What if it was all a mistake for some technical reason (though it’s hard to see how that could be the case). But say it was all a big accident. Then XMRV may still be a signpost. Paprotka et al found a cell line started in the early 90’s that produces it. Although the online supplemental information doesn’t tell us how they derived their number for probability of the event, even assuming they are correct, that it’s a very unlikely event, it happened once, and think how many chances there have been for similar events. This type of random recombination event may not even be necessary for HGRV infection, as already replication competent viruses may be involved, present in mice not susceptible to infection, but xenotropic, capable of infecting the cells of other animals, including human. Am I just speculating? Well, so are they. But if I’m wrong, some time and money is lost, in the attempt to save millions of people. If they’re wrong?

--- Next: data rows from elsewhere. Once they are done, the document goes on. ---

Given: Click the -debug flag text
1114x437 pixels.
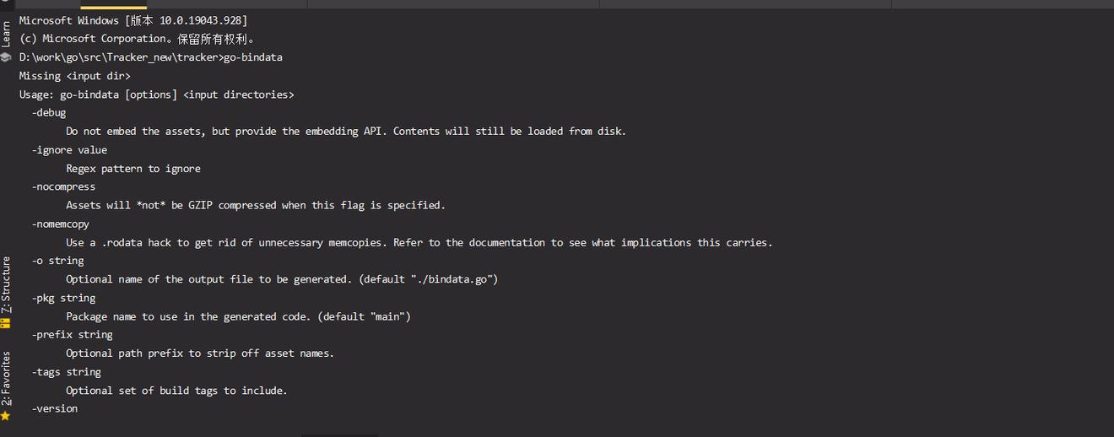Looking at the screenshot, I should click(49, 113).
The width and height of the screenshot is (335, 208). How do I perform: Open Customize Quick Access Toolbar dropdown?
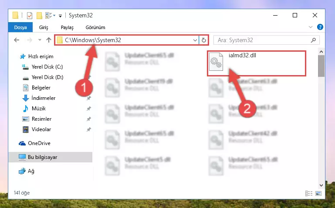(60, 16)
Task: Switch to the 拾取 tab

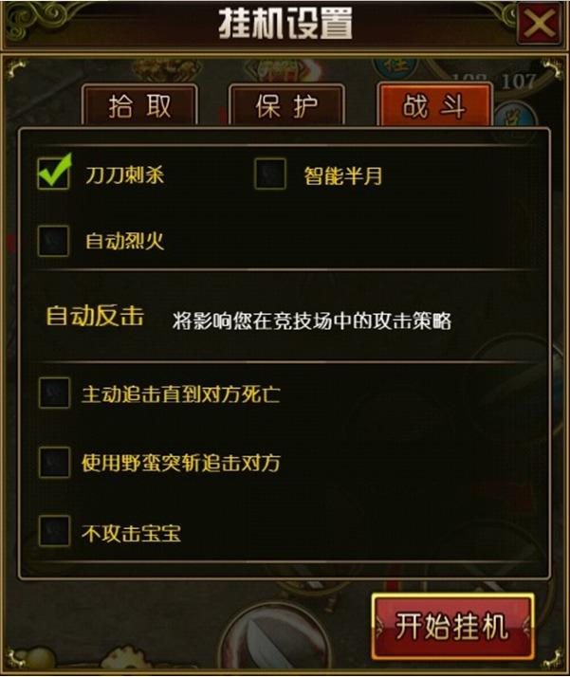Action: point(139,106)
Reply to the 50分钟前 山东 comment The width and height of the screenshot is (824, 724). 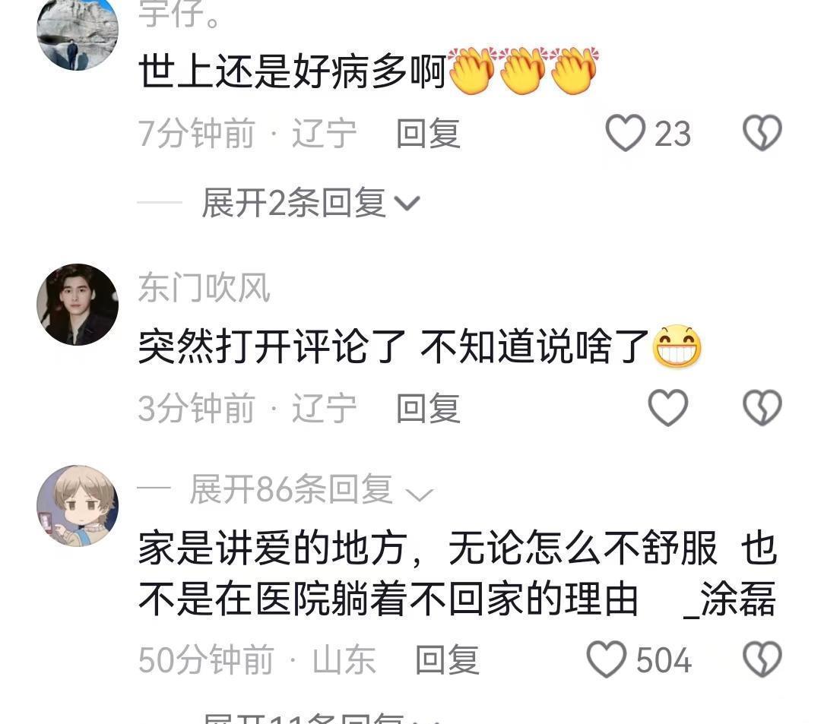pyautogui.click(x=447, y=659)
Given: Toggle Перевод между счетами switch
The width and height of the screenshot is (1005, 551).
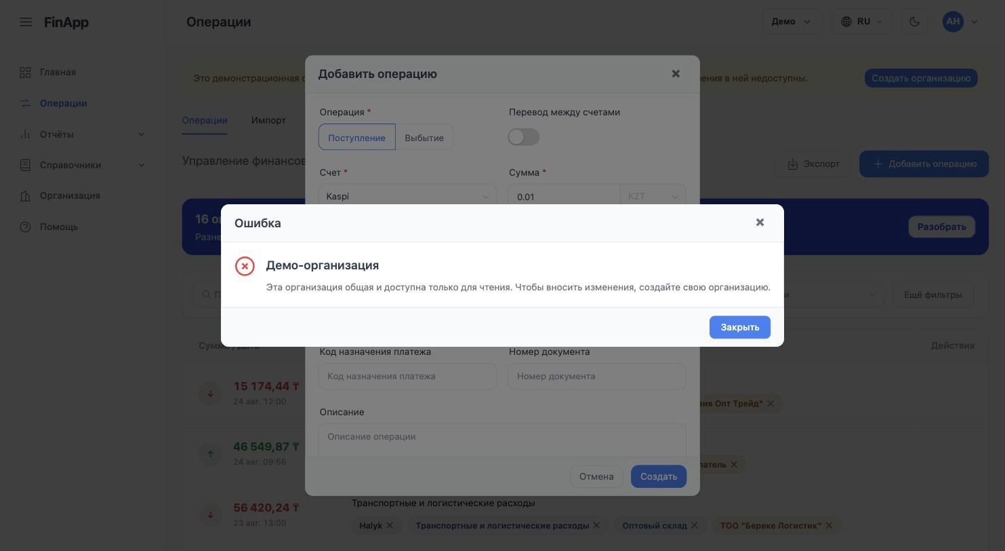Looking at the screenshot, I should (523, 137).

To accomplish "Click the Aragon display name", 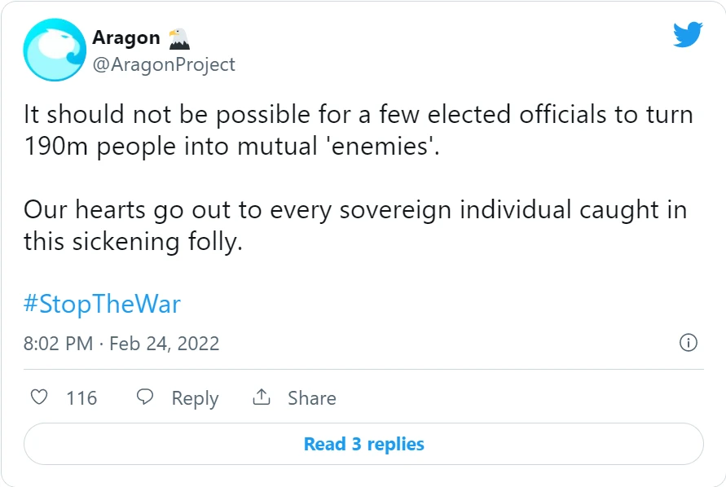I will click(126, 38).
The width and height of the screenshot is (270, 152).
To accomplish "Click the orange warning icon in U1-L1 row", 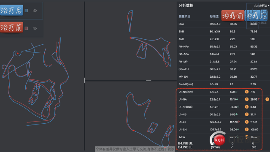I will (x=247, y=122).
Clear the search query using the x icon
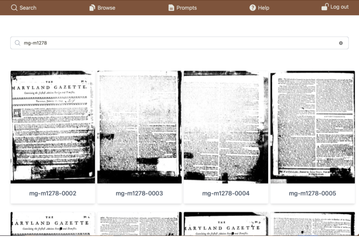The width and height of the screenshot is (359, 237). click(341, 43)
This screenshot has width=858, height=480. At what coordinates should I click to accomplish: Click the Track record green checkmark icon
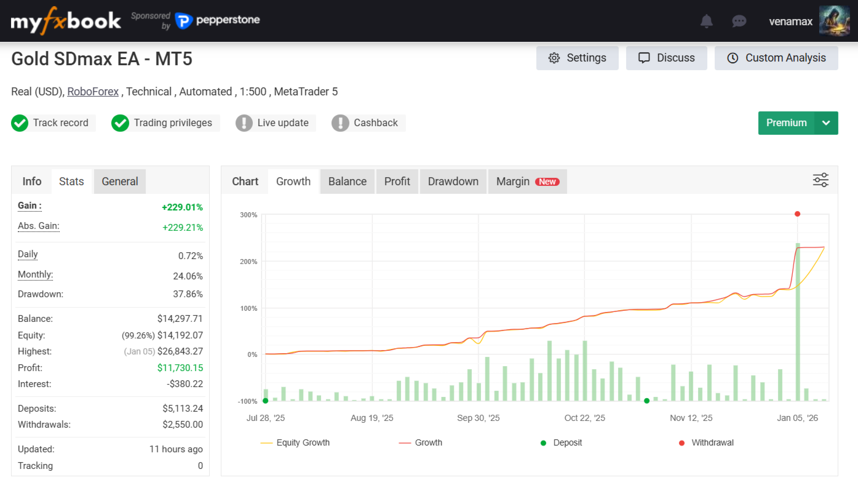tap(20, 123)

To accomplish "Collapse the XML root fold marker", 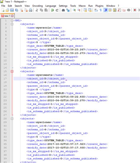I will (12, 20).
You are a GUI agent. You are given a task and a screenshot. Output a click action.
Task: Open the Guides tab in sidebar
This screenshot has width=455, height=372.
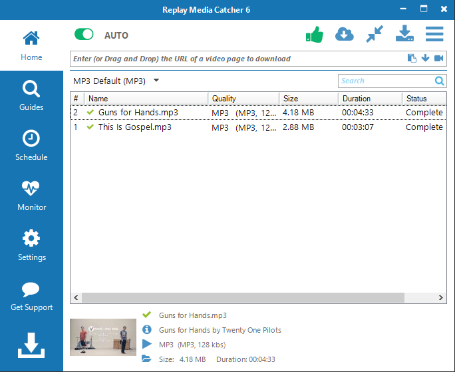[31, 95]
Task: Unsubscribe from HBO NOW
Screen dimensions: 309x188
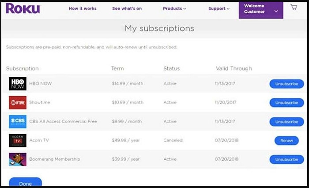Action: (x=286, y=84)
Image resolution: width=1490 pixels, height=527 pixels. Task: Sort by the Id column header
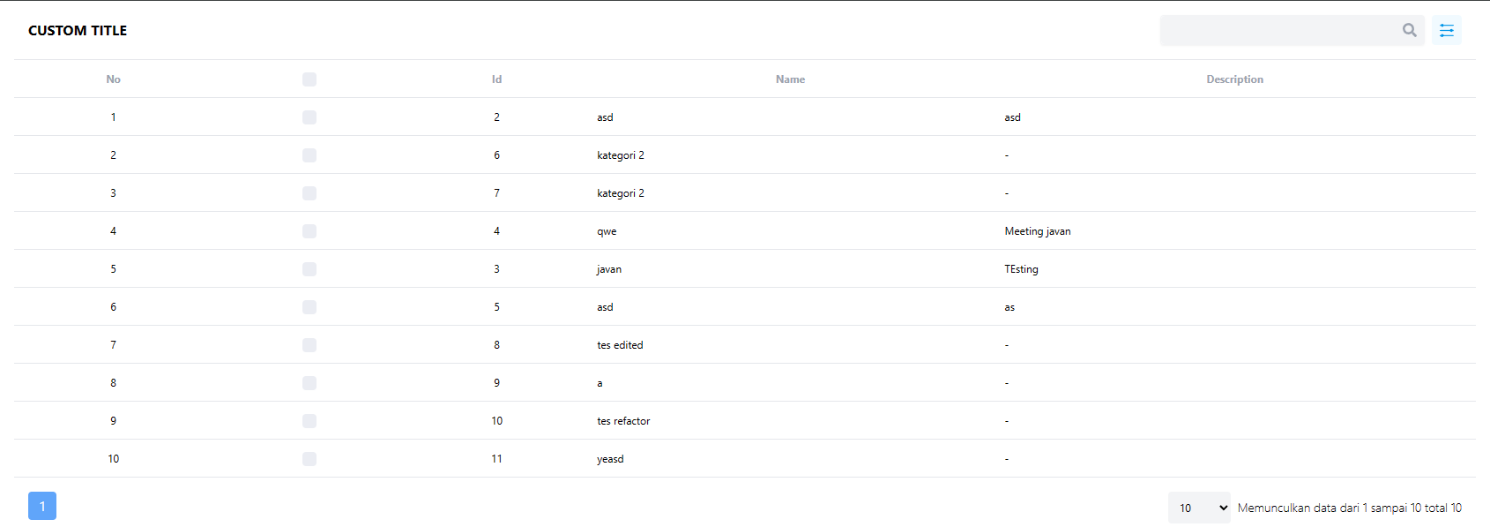click(496, 79)
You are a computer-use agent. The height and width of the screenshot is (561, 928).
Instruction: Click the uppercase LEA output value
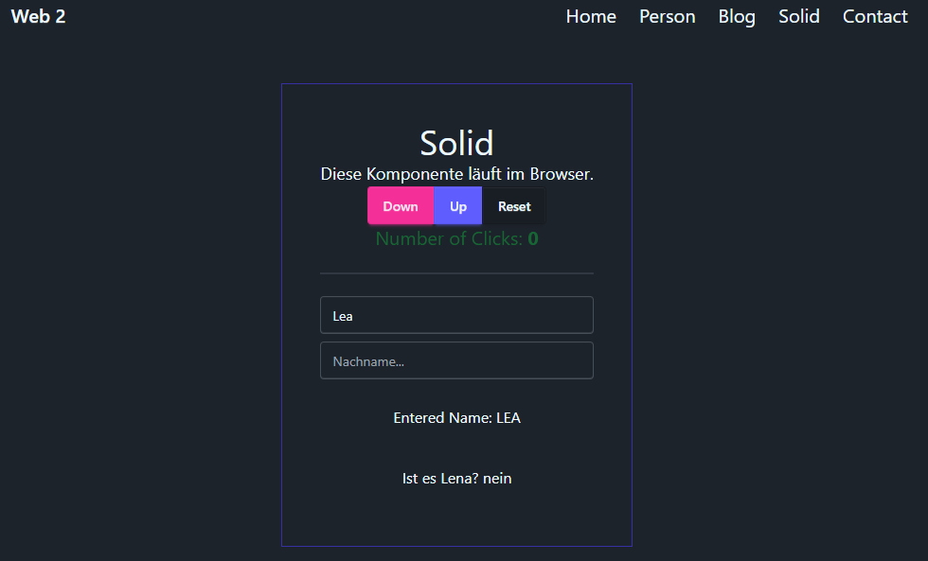coord(509,418)
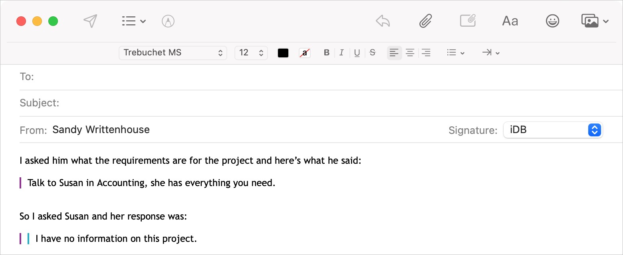Click into the To recipient field
The height and width of the screenshot is (255, 623).
point(319,77)
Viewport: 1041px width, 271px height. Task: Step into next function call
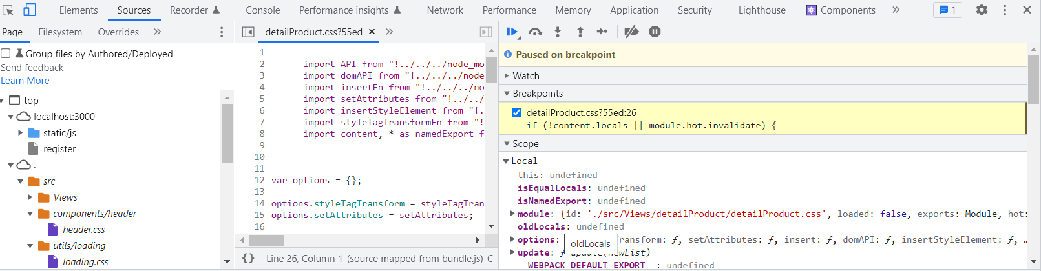(558, 32)
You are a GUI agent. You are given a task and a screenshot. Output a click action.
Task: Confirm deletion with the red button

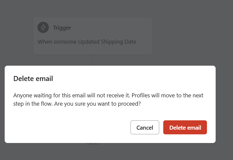click(x=185, y=127)
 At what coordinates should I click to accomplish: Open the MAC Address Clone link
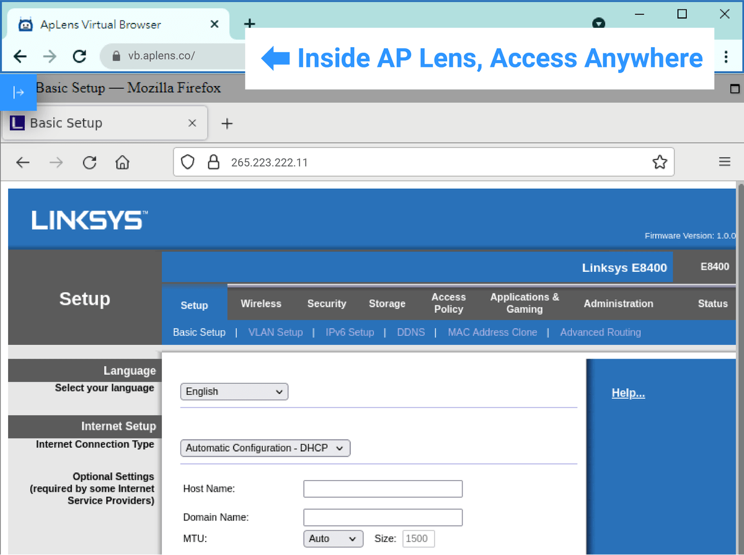492,332
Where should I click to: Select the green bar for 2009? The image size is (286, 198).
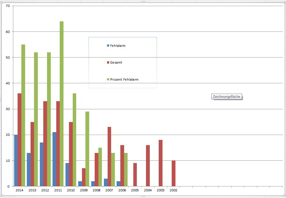point(87,149)
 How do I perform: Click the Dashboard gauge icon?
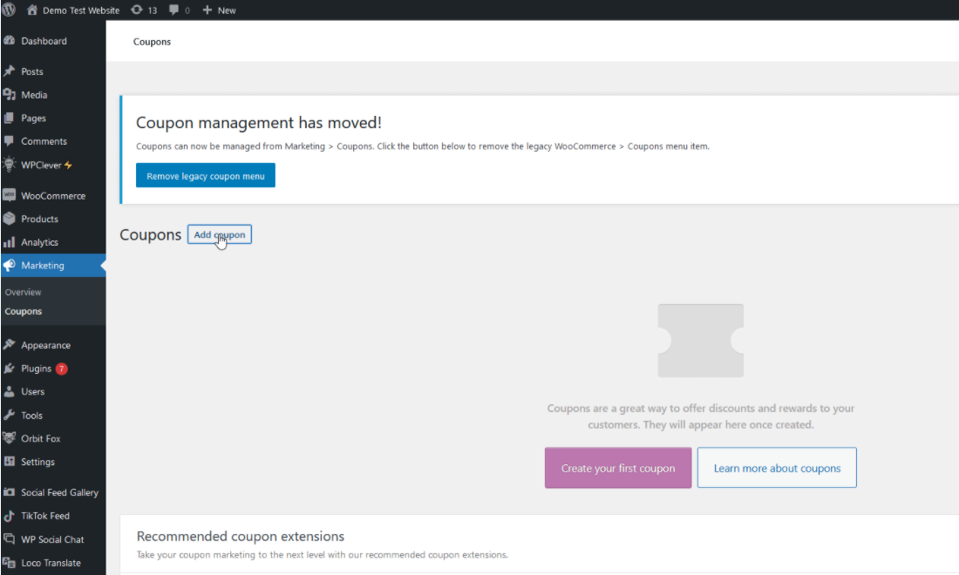(x=10, y=41)
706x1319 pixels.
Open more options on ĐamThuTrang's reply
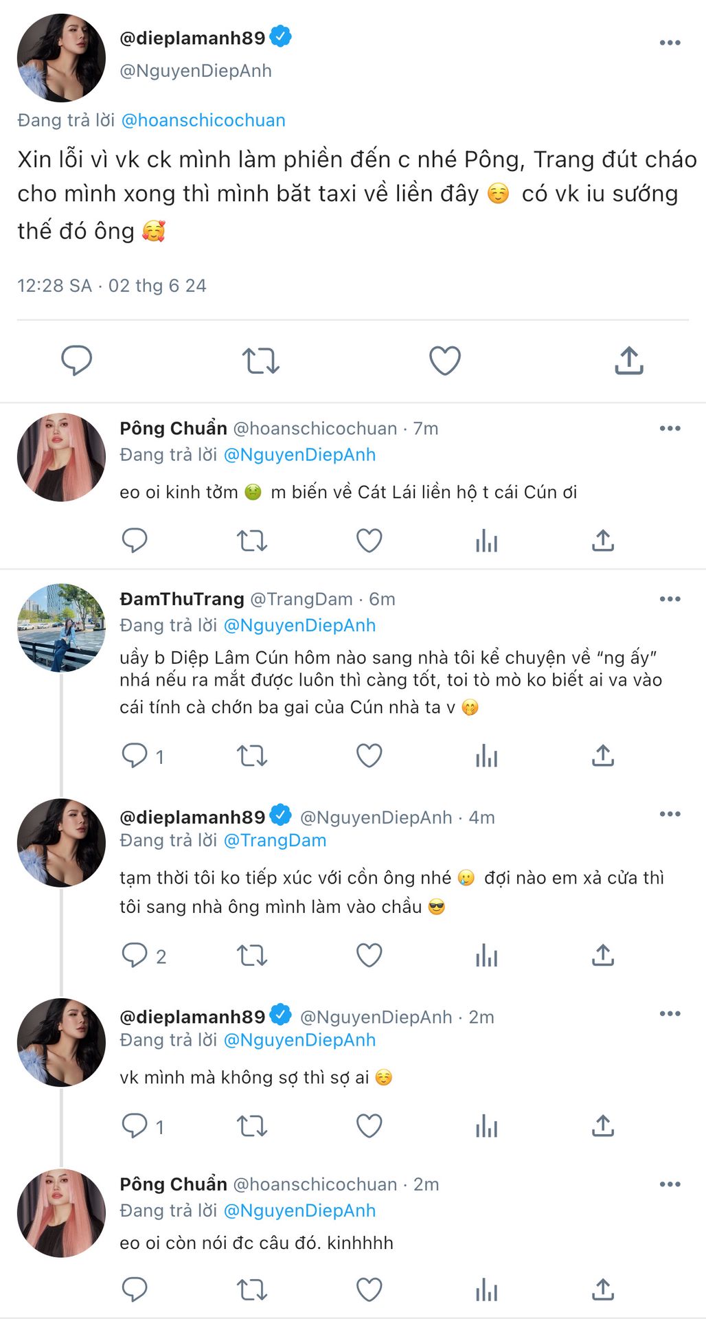(670, 599)
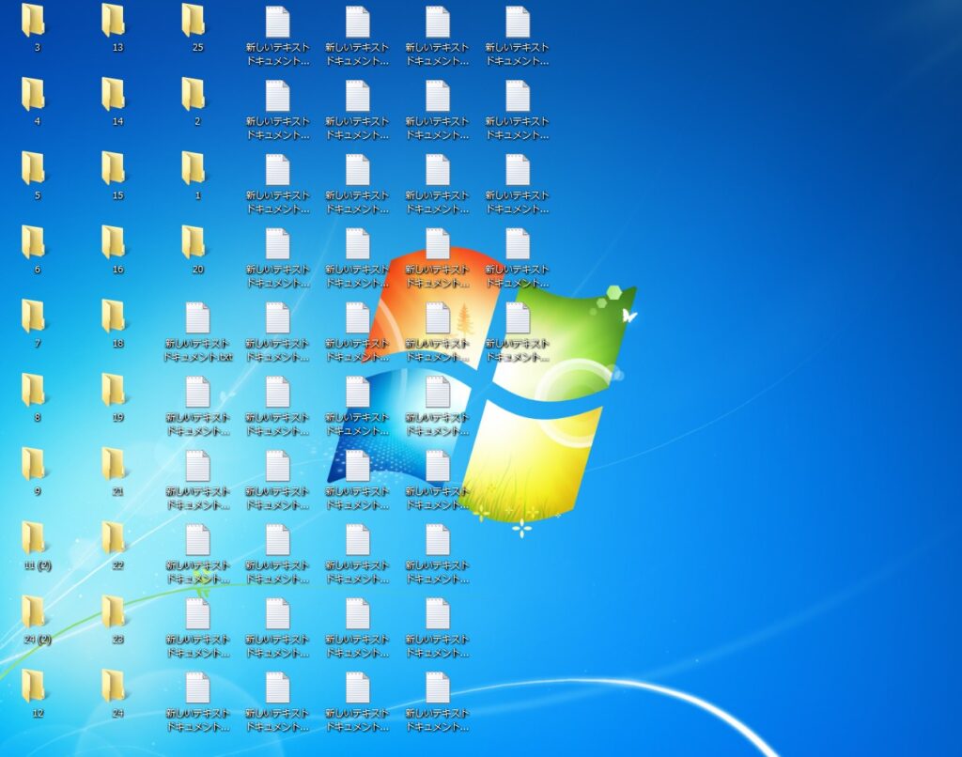Select the folder named 25

click(x=194, y=21)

Breaking good news, for a change, from the International Conference on Human Retroviruses, in session now in Belgium, evidence that some labs can find XMRV in human tissue:
A Prototype RT-PCR Assay For The Detection of XMRV In Multiple Human Sample Types. Tang/Abravaya found positives in formalin fixed paraffin embedded prostate cancer specimens and urine pellets, using 22Rv1 for their spiked control, rather than a VP62 clone. Here’s a twist- Graham Simmons appears on both this paper and Knox et al. He didn’t tell the team he was on that couldn’t find it about the team he was on that could? How strange. But the important thing is this group was able to distinguish negatives from positive controls, even though the positive control was not a human isolate, and they found it in human tissue (not blood).
And these papers sound promising, but no abstracts:
We also heard this from the Invest In ME conference held in London last month:
The final presentation was by Wilfried Bieger (Munich, Germany). He mentioned their earlier studies to detect XMRV, which had been negative. His team had then collaborated with Judy Mikovits and set up a highly sensitive, specific and uncontaminated protocol for virus detection, sequencing of viral DNA and antibody testing with western blot. Viral DNA and RNA were not detected in fresh blood, but after cultivation of PBMCs for 6 weeks under stimulation and using partly co-culture with virus permissive LnCap cells, culture cells turned positive in some patients. Presence of XMRV was confirmed by sequencing XMRV specific DNA. There have been approximately 40% positives so far.
It’s more than smoke. It will burst into fire, despite the best efforts of some to smother it. We need to fan the flames. Don’t let them forget us again. There are future generations at stake that can’t be allowed to go through what we have.